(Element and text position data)
<<<<

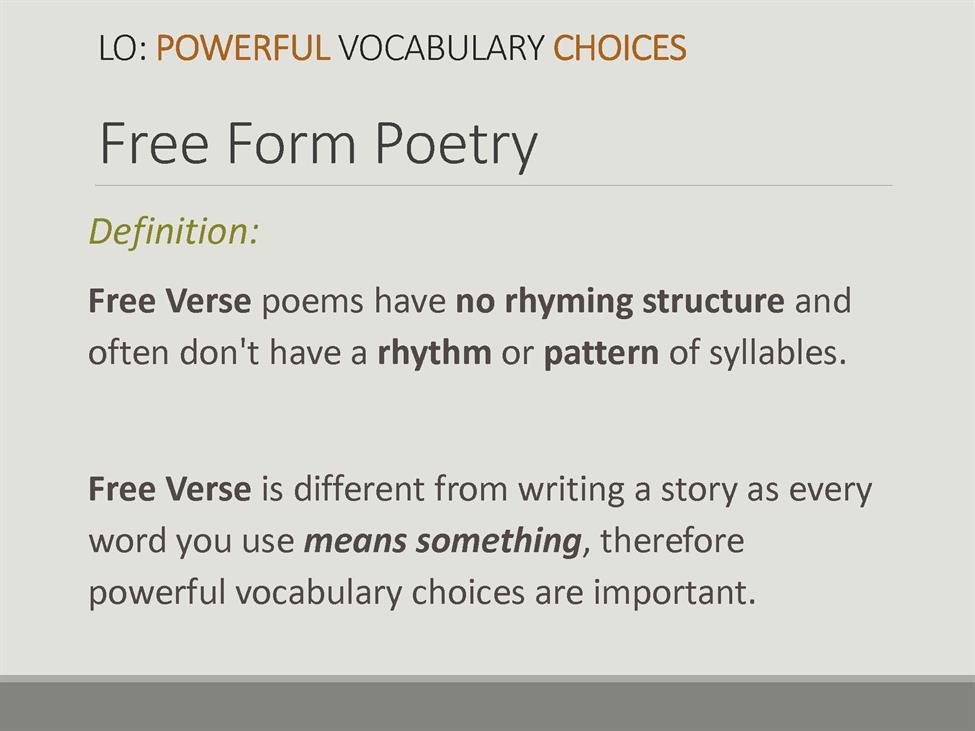Click the second bold 'Free Verse' text
The height and width of the screenshot is (731, 975).
coord(170,489)
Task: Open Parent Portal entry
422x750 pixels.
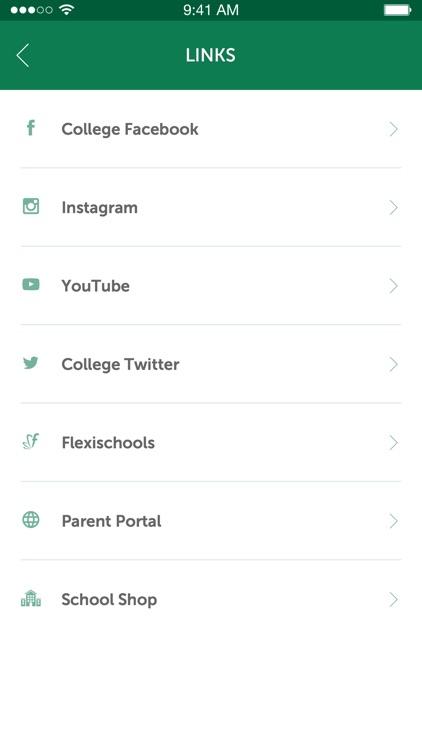Action: [211, 521]
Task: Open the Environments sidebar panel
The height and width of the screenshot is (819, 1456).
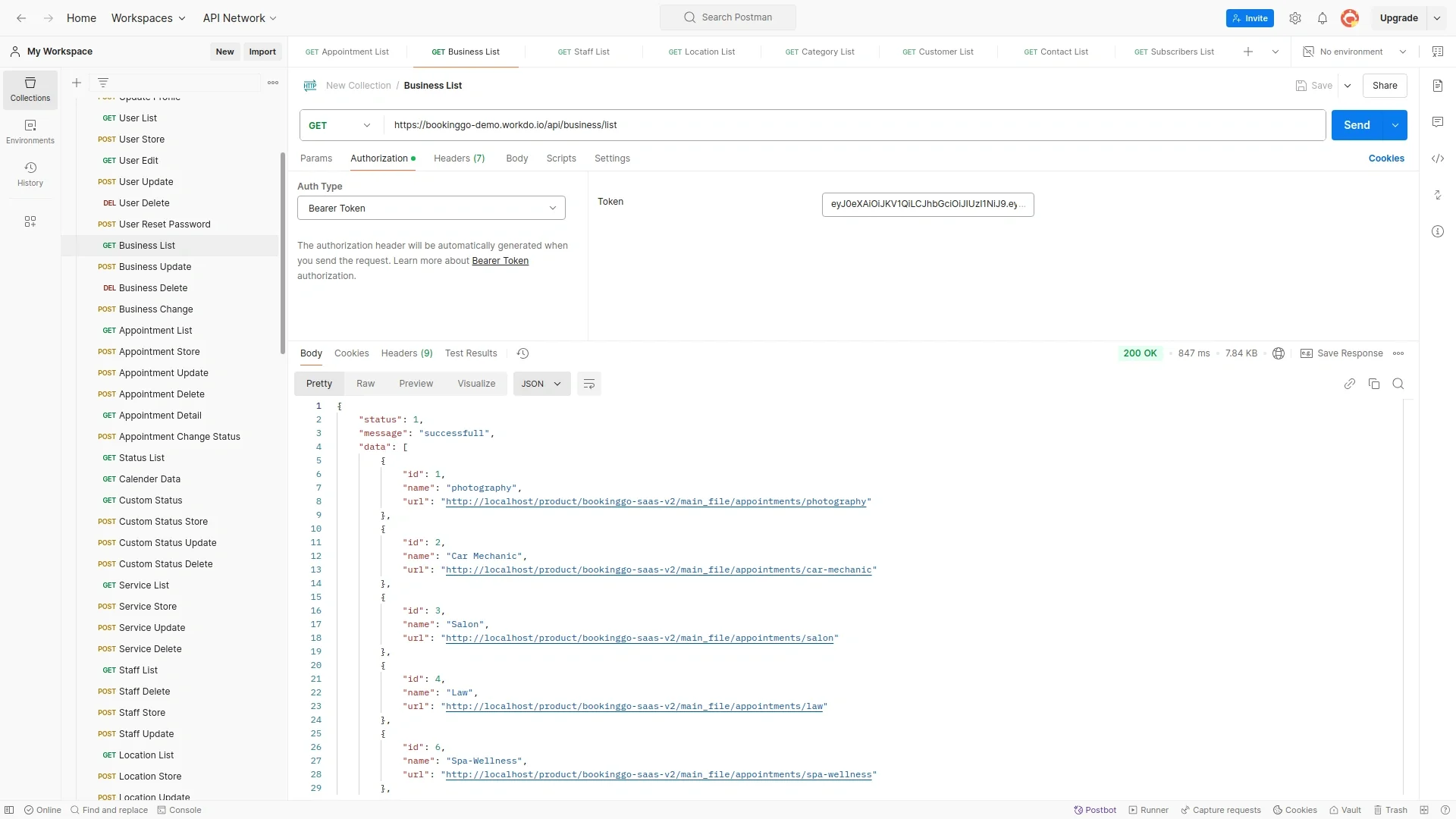Action: (x=30, y=131)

>>>>

Aim of the task –
Rewrite all the items with every "Task" changed to "Goal" and everything else left the same. Leave out the pictures.

Completed task –
Click the second bold 'Free Verse' text
The height and width of the screenshot is (731, 975).
coord(170,489)
Goal: Open Parent Portal entry
422x750 pixels.
Action: [211, 521]
Goal: Open the Environments sidebar panel
The height and width of the screenshot is (819, 1456).
Action: (x=30, y=131)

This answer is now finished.